Edge AI
Team
tfc.ai
Industry
Manufacturing, Logistics and others
Place
Switzerland
We had been involved in several Industry 4.0 projects in both the Automotive and Manufacturing industry in the past. From these projects several questions arose regarding the use of AI and Edge Computing:

- What performance can be achieved at the Edge?
- What are the challenges?
- Which neural network architectures are best suited?
- What's on the market in terms of edge devices today?

In this research project we investigated these questions and gained valuable insights for future projects.
Takeaways
We were impressed by the compute power that's available at the edge: Nvidia's Jetson architecture for example provides object detection and classification for up to 50 simultaneous video streams at a resolution of 1080p and 30fps. In our experiments we measured a throughput of up to 600 images/s. That's more than enough for most use cases we're currently looking into.

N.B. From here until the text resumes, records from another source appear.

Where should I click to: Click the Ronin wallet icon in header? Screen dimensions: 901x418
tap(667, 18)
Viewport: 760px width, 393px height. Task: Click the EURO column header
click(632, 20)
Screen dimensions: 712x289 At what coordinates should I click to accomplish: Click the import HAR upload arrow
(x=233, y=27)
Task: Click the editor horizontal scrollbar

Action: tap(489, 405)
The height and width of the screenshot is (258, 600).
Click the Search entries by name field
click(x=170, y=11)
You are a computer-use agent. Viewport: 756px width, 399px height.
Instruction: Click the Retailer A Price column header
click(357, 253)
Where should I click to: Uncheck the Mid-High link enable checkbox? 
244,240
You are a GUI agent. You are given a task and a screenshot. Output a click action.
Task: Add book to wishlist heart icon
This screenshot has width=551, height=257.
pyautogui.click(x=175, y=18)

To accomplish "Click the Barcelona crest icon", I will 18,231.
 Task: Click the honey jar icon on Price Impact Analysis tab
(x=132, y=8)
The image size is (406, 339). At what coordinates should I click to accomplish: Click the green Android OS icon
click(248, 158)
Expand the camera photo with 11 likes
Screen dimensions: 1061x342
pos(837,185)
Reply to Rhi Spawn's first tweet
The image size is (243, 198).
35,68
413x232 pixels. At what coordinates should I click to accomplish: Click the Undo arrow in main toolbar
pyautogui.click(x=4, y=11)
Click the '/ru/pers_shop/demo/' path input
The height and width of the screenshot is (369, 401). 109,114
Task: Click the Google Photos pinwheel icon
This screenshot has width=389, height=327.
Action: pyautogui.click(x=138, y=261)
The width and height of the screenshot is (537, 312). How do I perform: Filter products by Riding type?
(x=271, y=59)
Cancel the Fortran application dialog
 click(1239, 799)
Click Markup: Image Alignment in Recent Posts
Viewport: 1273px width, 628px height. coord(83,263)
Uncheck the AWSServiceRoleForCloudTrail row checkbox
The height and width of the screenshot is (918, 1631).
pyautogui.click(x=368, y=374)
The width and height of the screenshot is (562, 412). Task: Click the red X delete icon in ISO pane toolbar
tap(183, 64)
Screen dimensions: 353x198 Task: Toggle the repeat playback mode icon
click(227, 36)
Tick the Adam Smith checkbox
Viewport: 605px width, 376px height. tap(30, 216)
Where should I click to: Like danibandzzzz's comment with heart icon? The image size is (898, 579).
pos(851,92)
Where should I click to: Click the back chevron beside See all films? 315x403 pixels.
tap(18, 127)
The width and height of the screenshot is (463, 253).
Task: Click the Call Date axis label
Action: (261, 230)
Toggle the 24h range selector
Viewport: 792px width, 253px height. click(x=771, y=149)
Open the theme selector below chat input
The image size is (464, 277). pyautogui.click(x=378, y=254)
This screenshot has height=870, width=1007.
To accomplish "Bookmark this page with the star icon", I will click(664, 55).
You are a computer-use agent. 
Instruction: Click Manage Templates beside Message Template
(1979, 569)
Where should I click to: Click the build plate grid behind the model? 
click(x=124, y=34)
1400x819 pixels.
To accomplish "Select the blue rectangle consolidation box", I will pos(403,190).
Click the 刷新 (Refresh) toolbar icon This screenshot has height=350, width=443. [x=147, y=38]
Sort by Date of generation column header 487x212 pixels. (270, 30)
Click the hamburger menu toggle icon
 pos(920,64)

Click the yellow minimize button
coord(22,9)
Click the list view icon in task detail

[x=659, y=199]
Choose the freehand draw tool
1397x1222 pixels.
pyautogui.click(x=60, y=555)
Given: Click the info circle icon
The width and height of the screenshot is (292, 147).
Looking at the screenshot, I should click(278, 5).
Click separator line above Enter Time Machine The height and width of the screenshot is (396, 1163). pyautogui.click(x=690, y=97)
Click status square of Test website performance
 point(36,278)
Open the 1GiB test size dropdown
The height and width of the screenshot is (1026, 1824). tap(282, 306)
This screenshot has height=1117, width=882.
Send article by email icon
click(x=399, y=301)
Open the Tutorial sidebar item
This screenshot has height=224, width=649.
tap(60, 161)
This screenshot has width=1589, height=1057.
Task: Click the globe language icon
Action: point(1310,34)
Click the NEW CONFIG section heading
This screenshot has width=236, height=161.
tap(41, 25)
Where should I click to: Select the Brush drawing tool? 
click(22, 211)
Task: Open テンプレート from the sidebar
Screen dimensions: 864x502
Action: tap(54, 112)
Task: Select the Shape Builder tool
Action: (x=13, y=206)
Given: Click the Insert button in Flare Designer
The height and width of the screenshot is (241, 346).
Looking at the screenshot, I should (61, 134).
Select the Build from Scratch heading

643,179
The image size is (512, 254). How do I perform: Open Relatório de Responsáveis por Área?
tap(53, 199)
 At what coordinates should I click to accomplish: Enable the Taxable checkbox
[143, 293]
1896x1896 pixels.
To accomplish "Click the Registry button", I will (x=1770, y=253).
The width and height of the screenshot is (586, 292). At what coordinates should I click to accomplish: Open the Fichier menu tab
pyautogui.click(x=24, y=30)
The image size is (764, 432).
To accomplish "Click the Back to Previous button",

At the same time the energy footprint of the solutions is very low. Even a high-powered device like the Nvidia Jetson Xavier comes with a power usage of only a fraction of a modern GPU (30 watts in this case). And Google's Edge TPU is capable of performing 4 trillion operations (tera-operations) per second (TOPS), using only 2 watt.

That being said there are a couple of issues when starting to deploy your AI models at the edge: Models need to be specially compiled and optimized for maximum performance. In Nvidia's case the TensorRT (TRT) high-performance inference platform leads to significant performance gains compared to un-optimized network deployment. In some situations only a subset of the available machine learning framework features is available, like in the case of TensorFlow Lite. We hope that in the future the difference between desktop/server network architectures and edge architectures will get smaller. For now you should consider the supported edge network architectures when training for deployment at the edge.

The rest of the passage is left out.